• **Exercise instructions**
Every line with the string "next" should be copied from the data.

Saved entries:

══════

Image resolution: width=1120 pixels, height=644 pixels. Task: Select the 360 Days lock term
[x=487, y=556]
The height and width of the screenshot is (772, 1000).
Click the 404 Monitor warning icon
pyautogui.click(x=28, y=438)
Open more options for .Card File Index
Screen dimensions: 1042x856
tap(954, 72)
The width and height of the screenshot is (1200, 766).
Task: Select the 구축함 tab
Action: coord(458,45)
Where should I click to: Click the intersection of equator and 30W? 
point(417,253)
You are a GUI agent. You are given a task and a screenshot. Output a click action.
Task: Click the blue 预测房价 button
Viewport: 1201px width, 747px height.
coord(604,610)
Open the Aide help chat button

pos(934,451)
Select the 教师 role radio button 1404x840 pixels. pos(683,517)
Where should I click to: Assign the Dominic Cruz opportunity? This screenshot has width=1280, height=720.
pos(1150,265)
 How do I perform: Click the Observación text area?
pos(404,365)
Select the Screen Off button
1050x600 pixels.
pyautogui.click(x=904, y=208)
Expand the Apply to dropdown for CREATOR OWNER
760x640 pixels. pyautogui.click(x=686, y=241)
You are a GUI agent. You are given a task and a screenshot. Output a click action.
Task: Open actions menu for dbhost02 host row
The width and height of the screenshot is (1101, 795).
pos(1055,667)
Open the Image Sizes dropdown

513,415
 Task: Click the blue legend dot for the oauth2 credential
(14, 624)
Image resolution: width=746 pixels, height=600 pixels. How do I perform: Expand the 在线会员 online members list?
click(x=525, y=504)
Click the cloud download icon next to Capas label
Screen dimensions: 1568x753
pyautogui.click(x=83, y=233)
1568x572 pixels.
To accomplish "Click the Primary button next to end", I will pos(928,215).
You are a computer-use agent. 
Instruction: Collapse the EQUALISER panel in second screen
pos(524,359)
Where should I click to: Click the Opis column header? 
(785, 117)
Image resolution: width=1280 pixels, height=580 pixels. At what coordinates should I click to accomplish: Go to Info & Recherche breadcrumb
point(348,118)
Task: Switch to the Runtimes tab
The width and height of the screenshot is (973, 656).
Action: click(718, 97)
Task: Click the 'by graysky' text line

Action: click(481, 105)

══════

• **Exercise output**
Click the cloud download icon next to Capas label
To accomplish "Click the Primary button next to end", I will pos(928,215).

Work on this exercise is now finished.